联合应用慢性乙型肝炎肝纤维化非创伤性诊断模型与血清透明质酸的诊断价值

Diagnostic Value of Noninvasive Diagnostic Model of Liver Fibrosis in Combination with Serum Hyaluronic Acid in Patients with Chronic Hepatitis B

背景:肝活检组织病理学检查是肝纤维化诊断的金标准,但其临床应用有一定局限性。目的:联合应用慢性乙型肝炎(CHB)肝纤维化非创伤性诊断模型Fibromodel与血清肝纤维化指标透明质酸(HA),评价其诊断价值。方法:选取130例CHB患者,行肝活检病理分期,以≥S2为显著肝纤维化的分界点,以S4为早期肝硬化的分界点;同时检测相关实验室指标。以接受者操作特征(ROC)曲线分析Fibromodel和血清HA的诊断价值;根据阳性预测值(PPV)和阴性预测值(NPV)评估两者联合应用的诊断价值。结果:Fibromodel对≥S2的曲线下面积(AUC)为0.792,以0.15为界定值排除显著肝纤维化的敏感性、特异性和NPV分别为81.1%、62.4%和87.5%;以0.5为界定值诊断显著肝纤维化的敏感性、特异性和PPV分别为68.1%、76.9%和64.2%。只对Fibromodel介于0.15～0.5之间者行肝活检,可避免46.2%的肝活检,准确性为76.7%。血清HA对≥S2的AUC为0.789,诊断界值为60ng/ml时,敏感性、特异性和NPV分别为76.8%、78.2%和82.9%;对S4的AUC为0.801,诊断界值为140ng/ml时,敏感性、特异性和PPV分别为85.5%、81.6%和82.1%。进一步应用血清HA评价未被Fibromodel确定的患者,可避免60.0%的肝活检,准确性为83.3%。结论:Fibromodel与血清HA联合应用可提高无创评估CHB肝纤维化的诊断效率,在一定程度上可替代肝活检。

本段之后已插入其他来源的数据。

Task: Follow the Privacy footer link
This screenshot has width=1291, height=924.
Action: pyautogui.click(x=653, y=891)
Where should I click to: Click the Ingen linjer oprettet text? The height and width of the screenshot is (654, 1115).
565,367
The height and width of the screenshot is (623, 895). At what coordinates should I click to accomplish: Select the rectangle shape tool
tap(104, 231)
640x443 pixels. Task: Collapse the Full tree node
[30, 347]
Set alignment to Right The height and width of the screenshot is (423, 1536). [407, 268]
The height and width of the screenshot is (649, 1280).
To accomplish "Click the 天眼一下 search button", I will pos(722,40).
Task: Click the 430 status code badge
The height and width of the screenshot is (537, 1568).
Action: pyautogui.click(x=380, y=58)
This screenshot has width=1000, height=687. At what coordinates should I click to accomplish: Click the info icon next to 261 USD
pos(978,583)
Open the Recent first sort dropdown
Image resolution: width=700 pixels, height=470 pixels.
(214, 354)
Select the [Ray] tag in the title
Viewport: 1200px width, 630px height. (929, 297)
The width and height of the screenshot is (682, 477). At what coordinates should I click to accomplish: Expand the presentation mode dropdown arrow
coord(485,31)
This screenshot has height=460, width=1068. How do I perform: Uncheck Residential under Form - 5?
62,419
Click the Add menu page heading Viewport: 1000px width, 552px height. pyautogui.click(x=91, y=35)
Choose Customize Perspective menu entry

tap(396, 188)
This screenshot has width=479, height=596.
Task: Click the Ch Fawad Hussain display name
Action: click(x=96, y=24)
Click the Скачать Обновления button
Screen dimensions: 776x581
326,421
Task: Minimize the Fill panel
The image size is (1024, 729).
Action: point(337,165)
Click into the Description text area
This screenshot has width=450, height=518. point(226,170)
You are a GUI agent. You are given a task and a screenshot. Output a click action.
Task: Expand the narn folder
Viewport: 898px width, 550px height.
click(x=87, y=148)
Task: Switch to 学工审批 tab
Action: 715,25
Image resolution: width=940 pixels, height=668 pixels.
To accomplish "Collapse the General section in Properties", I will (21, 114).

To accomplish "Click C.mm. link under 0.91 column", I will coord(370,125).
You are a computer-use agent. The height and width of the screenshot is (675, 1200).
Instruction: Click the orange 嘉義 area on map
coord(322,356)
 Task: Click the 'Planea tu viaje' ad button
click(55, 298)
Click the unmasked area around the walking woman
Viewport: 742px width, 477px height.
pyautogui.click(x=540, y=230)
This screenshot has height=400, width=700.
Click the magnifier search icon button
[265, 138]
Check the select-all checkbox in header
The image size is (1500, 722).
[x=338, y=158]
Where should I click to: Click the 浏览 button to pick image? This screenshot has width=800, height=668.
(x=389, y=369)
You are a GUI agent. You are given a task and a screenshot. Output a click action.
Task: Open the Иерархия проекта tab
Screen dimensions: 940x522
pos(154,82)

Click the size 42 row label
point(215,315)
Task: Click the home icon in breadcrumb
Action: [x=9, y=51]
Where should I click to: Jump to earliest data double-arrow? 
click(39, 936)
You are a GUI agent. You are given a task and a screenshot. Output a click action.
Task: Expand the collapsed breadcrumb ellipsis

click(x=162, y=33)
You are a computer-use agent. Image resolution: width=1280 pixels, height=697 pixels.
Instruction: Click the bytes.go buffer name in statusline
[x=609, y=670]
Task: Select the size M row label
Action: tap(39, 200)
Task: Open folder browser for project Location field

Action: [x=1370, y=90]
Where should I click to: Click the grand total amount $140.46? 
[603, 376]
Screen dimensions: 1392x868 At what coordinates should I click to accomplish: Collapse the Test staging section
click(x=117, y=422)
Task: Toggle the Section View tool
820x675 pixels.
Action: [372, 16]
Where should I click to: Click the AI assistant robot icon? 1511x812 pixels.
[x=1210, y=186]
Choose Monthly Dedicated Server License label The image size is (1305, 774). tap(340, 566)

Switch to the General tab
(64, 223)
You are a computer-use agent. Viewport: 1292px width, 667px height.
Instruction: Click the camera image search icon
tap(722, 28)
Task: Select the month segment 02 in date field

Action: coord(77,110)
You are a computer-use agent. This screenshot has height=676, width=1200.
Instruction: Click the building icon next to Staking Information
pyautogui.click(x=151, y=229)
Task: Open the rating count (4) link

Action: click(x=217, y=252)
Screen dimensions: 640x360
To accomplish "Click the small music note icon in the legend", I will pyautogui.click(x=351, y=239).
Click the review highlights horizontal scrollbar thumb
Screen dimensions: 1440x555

Background： Although liver biopsy remains the gold standard for the diagnosis of liver fibrosis, there are still limitations in its clinical application. Aims： To assess the diagnostic value of Fibromodel （a noninvasive diagnostic model of liver fibrosis） in combination with hyaluronic acid （HA, a serum fibrotic marker） in patients with chronic hepatitis B （CHB）. Methods： One hundred and thirty CHB patients were enrolled. Liver biopsy specimens were collected to assess the stage of fibrosis histologically. ≥S2 was defined as significant fibrosis, and S4 as early cirrhosis. The related laboratory markers were determined simultaneously. Receiver operating characteristic （ROC） curve was used to analyze the diagnostic value of Fibromodel and serum HA, and the combination method was evaluated by positive predictive value （PPV） and negative predictive value （NPV）. Results： The area under curve （AUC） of Fibromodel for ≥S2 was 0.792. When the cut off value was set at 0.15, the sensitivity, specificity and NPV for exclusion of significant fibrosis were 81.1%, 62.4% and 87.5%, respectively; when the cut off value was set at 0.5, the sensitivity, specificity and PPV for diagnosis of significant fibrosis were 68.1%, 76.9% and 64.2%, respectively. Biopsies being done in patients with Fibromodel value 0.15-0.5 would reduce the need for liver biopsy by 46.2% with an accuracy rate of 76.7%. The AUC of serum HA for ≥S2 was 0.789. When the cut off value was set at 60 ng/ml, the sensitivity, specificity and NPV were 76.8%, 78.2% and 82.9%, respectively. The AUC of serum HA for S4 was 0.801. When the cut off value was set at 140 ng/ml, the sensitivity, specificity and PPV were 85.5%, 81.6% and 82.1%, respectively. If patients unidentified by Fibromodel were assessed by serum HA, the need for liver biopsy would reduce by 60.0% with an accuracy rate of 83.3%. Conclusions： A combination of Fibromodel with serum HA improves the diagnostic performance for liver fibrosis in CHB patients and may partially replace the liver biopsy.